- [WHAT IS NEEDED] Look through the material below. Copy every line with the string "Locate" in it.

- [DATA]
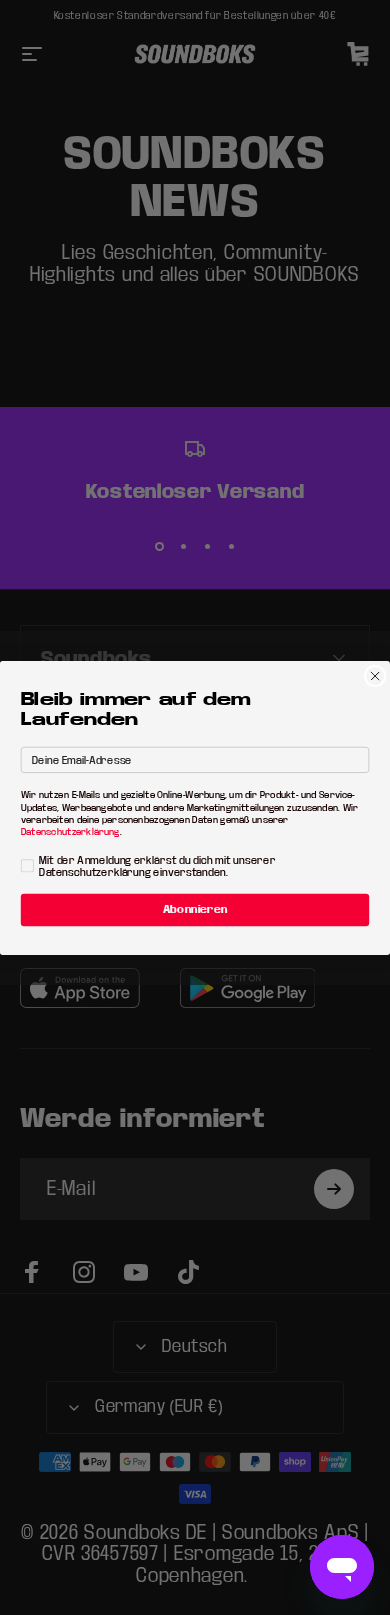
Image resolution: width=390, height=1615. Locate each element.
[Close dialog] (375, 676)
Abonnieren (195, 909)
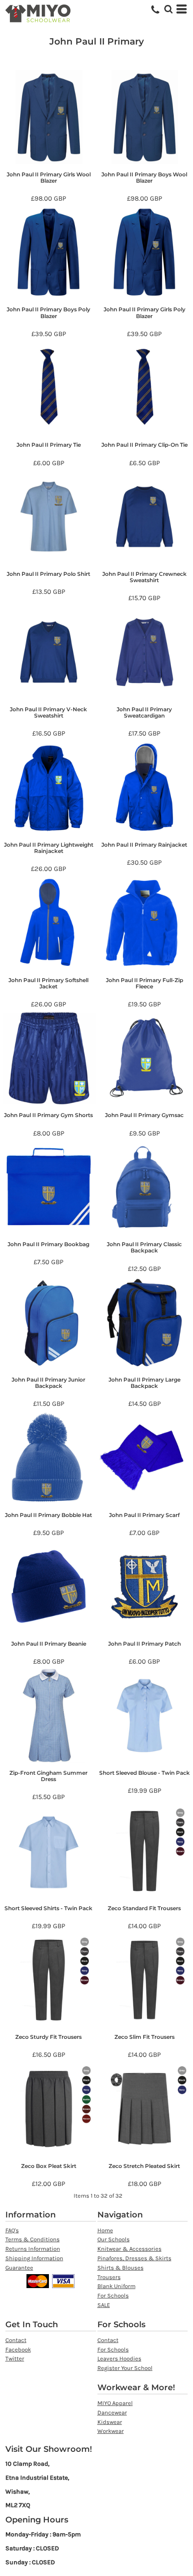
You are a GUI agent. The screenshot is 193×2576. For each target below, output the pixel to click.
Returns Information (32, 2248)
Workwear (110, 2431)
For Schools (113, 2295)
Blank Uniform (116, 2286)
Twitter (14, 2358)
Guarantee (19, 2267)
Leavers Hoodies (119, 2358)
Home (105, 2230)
* * *
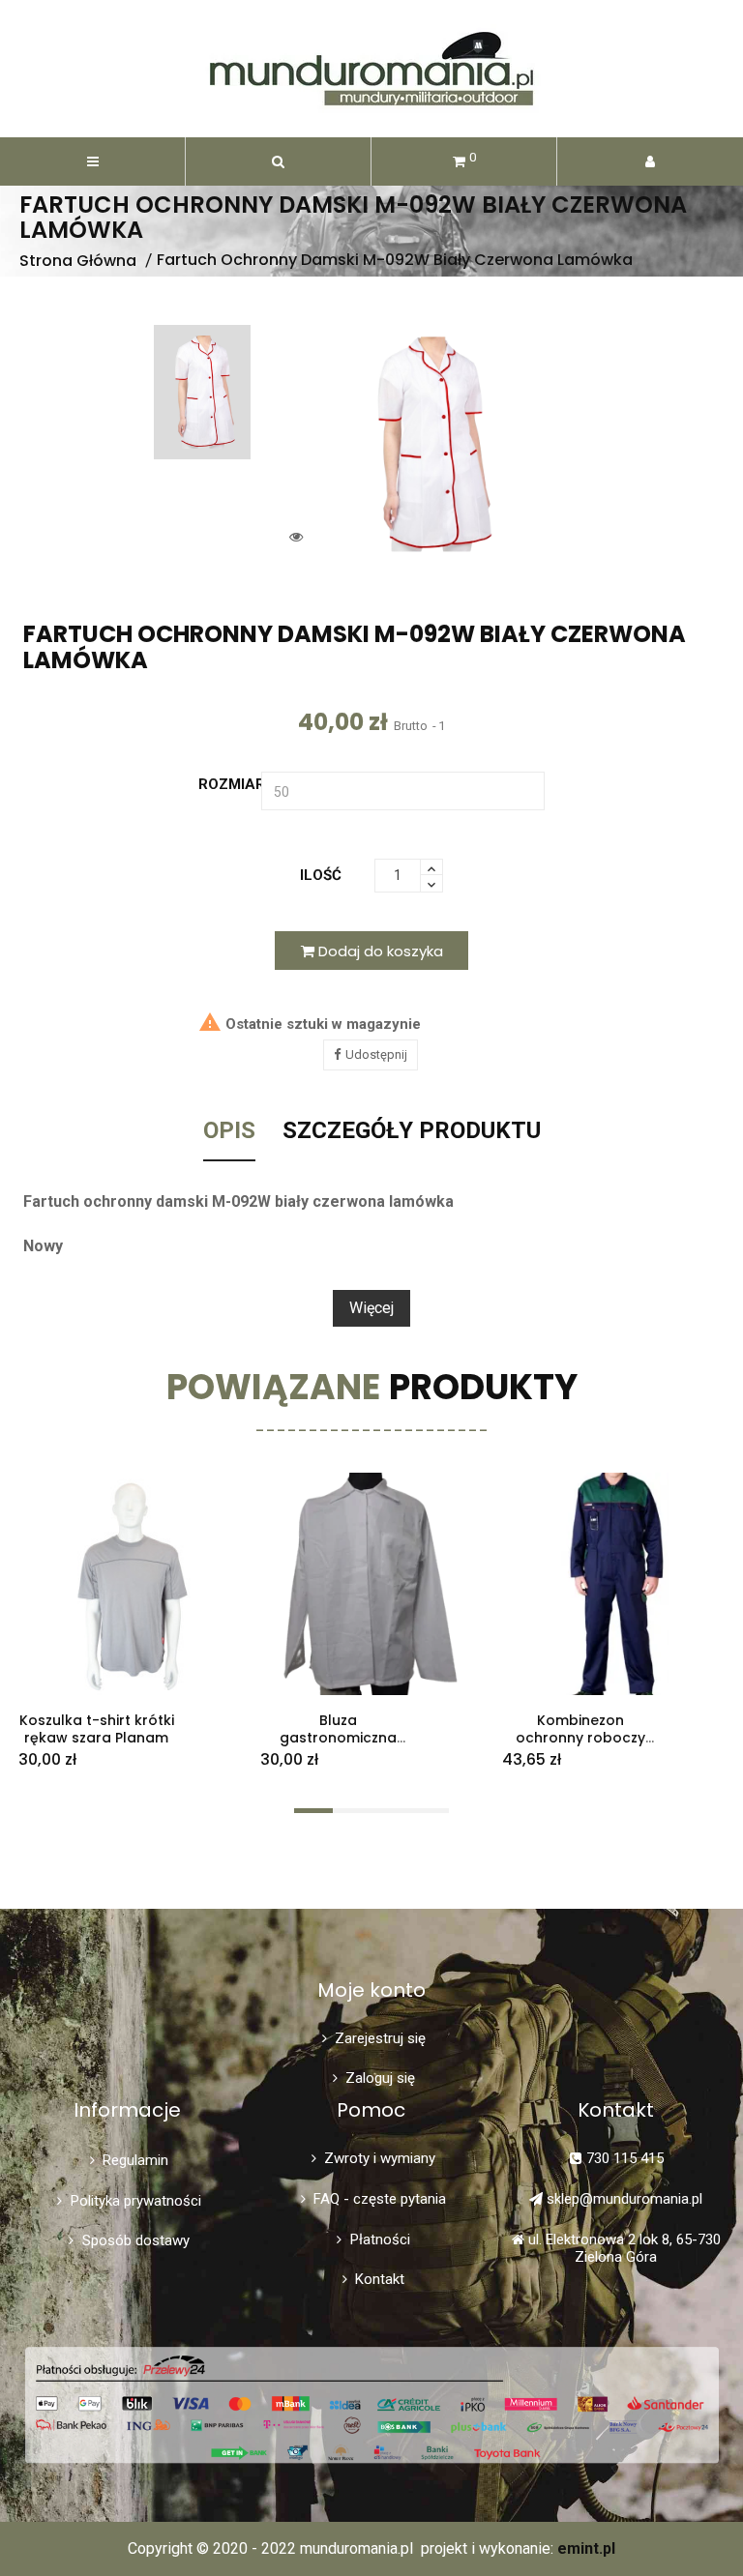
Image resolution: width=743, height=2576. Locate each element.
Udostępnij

- [TASK RESULT]
Image resolution: width=390, height=1615. Locate each element.
Image resolution: width=743, height=2576. Locate each element.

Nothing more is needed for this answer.